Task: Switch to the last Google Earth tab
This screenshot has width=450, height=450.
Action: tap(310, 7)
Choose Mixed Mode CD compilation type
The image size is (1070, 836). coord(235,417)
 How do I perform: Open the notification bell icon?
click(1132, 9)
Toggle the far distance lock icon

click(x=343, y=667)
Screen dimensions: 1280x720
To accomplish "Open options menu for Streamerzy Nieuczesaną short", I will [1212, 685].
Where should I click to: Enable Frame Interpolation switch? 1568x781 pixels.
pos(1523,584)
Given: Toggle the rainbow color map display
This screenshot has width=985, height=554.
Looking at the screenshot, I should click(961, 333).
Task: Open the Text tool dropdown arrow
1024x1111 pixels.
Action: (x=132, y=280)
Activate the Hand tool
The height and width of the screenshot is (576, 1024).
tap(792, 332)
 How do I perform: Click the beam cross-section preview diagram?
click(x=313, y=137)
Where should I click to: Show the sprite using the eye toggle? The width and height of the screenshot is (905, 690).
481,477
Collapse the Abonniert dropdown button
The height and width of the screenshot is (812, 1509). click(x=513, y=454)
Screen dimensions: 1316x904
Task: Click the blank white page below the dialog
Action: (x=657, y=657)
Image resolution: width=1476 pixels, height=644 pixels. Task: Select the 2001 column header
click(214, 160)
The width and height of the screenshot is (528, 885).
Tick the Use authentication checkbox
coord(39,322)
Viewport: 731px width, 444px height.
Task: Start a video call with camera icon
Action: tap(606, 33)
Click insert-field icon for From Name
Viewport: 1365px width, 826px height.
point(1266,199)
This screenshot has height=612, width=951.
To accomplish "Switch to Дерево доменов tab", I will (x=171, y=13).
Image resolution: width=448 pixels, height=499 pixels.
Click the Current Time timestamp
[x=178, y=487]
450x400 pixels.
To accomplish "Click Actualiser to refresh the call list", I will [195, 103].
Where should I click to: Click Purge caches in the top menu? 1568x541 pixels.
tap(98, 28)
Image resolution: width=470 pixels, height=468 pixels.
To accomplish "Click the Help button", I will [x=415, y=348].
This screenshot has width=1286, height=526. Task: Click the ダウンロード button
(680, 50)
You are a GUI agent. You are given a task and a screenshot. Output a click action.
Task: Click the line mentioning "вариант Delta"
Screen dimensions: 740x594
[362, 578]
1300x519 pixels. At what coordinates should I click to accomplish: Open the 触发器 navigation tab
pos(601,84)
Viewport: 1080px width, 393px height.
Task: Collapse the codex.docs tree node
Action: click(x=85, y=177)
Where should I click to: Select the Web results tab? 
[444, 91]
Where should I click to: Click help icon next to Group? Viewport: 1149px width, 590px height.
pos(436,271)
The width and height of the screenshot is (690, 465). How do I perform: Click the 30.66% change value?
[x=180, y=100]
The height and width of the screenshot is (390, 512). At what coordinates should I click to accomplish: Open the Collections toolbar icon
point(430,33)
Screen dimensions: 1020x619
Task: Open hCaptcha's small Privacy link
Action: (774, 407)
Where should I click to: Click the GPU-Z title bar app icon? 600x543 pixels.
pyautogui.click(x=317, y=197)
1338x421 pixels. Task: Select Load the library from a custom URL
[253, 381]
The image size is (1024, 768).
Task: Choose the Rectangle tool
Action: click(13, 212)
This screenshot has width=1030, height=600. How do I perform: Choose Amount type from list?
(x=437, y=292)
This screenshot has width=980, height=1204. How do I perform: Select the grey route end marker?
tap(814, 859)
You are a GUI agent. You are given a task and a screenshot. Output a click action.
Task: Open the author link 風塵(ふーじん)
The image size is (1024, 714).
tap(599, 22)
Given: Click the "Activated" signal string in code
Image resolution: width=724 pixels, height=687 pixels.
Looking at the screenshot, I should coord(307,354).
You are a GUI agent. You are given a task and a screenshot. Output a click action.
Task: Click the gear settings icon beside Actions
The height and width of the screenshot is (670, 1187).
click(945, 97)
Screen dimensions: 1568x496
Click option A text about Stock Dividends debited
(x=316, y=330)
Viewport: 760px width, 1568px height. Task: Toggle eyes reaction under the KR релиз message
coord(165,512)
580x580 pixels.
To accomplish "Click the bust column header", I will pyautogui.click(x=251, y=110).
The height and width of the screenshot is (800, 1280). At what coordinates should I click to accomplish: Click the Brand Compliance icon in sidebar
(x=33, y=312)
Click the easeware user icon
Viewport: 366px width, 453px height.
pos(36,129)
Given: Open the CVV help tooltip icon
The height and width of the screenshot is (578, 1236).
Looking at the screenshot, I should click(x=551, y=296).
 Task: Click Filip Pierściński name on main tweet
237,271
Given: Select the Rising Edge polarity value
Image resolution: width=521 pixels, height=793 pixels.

___

### [ASSIGNMENT]
A precise copy of all the records is needed.

### [RESULT OF THIS EXERCISE]
Task: Switch to the last Google Earth tab
This screenshot has width=450, height=450.
Action: tap(310, 7)
Choose Mixed Mode CD compilation type
The image size is (1070, 836). coord(235,417)
 How do I perform: Open the notification bell icon?
click(1132, 9)
Toggle the far distance lock icon

click(x=343, y=667)
Screen dimensions: 1280x720
To accomplish "Open options menu for Streamerzy Nieuczesaną short", I will [1212, 685].
Where should I click to: Enable Frame Interpolation switch? 1568x781 pixels.
pos(1523,584)
Given: Toggle the rainbow color map display
This screenshot has width=985, height=554.
Looking at the screenshot, I should click(961, 333).
Task: Open the Text tool dropdown arrow
1024x1111 pixels.
Action: (x=132, y=280)
Activate the Hand tool
The height and width of the screenshot is (576, 1024).
tap(792, 332)
 How do I perform: Click the beam cross-section preview diagram?
click(x=313, y=137)
Where should I click to: Show the sprite using the eye toggle? The width and height of the screenshot is (905, 690).
481,477
Collapse the Abonniert dropdown button
The height and width of the screenshot is (812, 1509). click(x=513, y=454)
Screen dimensions: 1316x904
Task: Click the blank white page below the dialog
Action: (x=657, y=657)
Image resolution: width=1476 pixels, height=644 pixels. Task: Select the 2001 column header
click(214, 160)
The width and height of the screenshot is (528, 885).
Tick the Use authentication checkbox
coord(39,322)
Viewport: 731px width, 444px height.
Task: Start a video call with camera icon
Action: tap(606, 33)
Click insert-field icon for From Name
Viewport: 1365px width, 826px height.
point(1266,199)
This screenshot has height=612, width=951.
To accomplish "Switch to Дерево доменов tab", I will (x=171, y=13).
Image resolution: width=448 pixels, height=499 pixels.
Click the Current Time timestamp
[x=178, y=487]
450x400 pixels.
To accomplish "Click Actualiser to refresh the call list", I will [195, 103].
Where should I click to: Click Purge caches in the top menu? 1568x541 pixels.
tap(98, 28)
Image resolution: width=470 pixels, height=468 pixels.
To accomplish "Click the Help button", I will [x=415, y=348].
This screenshot has width=1286, height=526. Task: Click the ダウンロード button
(680, 50)
You are a GUI agent. You are given a task and a screenshot. Output a click action.
Task: Click the line mentioning "вариант Delta"
Screen dimensions: 740x594
[362, 578]
1300x519 pixels. At what coordinates should I click to accomplish: Open the 触发器 navigation tab
pos(601,84)
Viewport: 1080px width, 393px height.
Task: Collapse the codex.docs tree node
Action: click(x=85, y=177)
Where should I click to: Select the Web results tab? 
[444, 91]
Where should I click to: Click help icon next to Group? Viewport: 1149px width, 590px height.
pos(436,271)
The width and height of the screenshot is (690, 465). How do I perform: Click the 30.66% change value?
[x=180, y=100]
The height and width of the screenshot is (390, 512). At what coordinates should I click to accomplish: Open the Collections toolbar icon
point(430,33)
Screen dimensions: 1020x619
Task: Open hCaptcha's small Privacy link
Action: (774, 407)
Where should I click to: Click the GPU-Z title bar app icon? 600x543 pixels.
pyautogui.click(x=317, y=197)
1338x421 pixels. Task: Select Load the library from a custom URL
[253, 381]
The image size is (1024, 768).
Task: Choose the Rectangle tool
Action: click(13, 212)
This screenshot has width=1030, height=600. How do I perform: Choose Amount type from list?
(x=437, y=292)
This screenshot has width=980, height=1204. How do I perform: Select the grey route end marker?
tap(814, 859)
You are a GUI agent. You are given a task and a screenshot. Output a click action.
Task: Open the author link 風塵(ふーじん)
The image size is (1024, 714).
tap(599, 22)
Given: Click the "Activated" signal string in code
Image resolution: width=724 pixels, height=687 pixels.
Looking at the screenshot, I should coord(307,354).
You are a GUI agent. You are given a task and a screenshot. Output a click action.
Task: Click the gear settings icon beside Actions
The height and width of the screenshot is (670, 1187).
click(945, 97)
Screen dimensions: 1568x496
Click option A text about Stock Dividends debited
(x=316, y=330)
Viewport: 760px width, 1568px height. Task: Toggle eyes reaction under the KR релиз message
coord(165,512)
580x580 pixels.
To accomplish "Click the bust column header", I will pyautogui.click(x=251, y=110).
The height and width of the screenshot is (800, 1280). At what coordinates should I click to accomplish: Click the Brand Compliance icon in sidebar
(x=33, y=312)
Click the easeware user icon
Viewport: 366px width, 453px height.
pos(36,129)
Given: Open the CVV help tooltip icon
The height and width of the screenshot is (578, 1236).
Looking at the screenshot, I should click(x=551, y=296).
 Task: Click Filip Pierściński name on main tweet
237,271
Given: Select the Rising Edge polarity value
Image resolution: width=521 pixels, height=793 pixels.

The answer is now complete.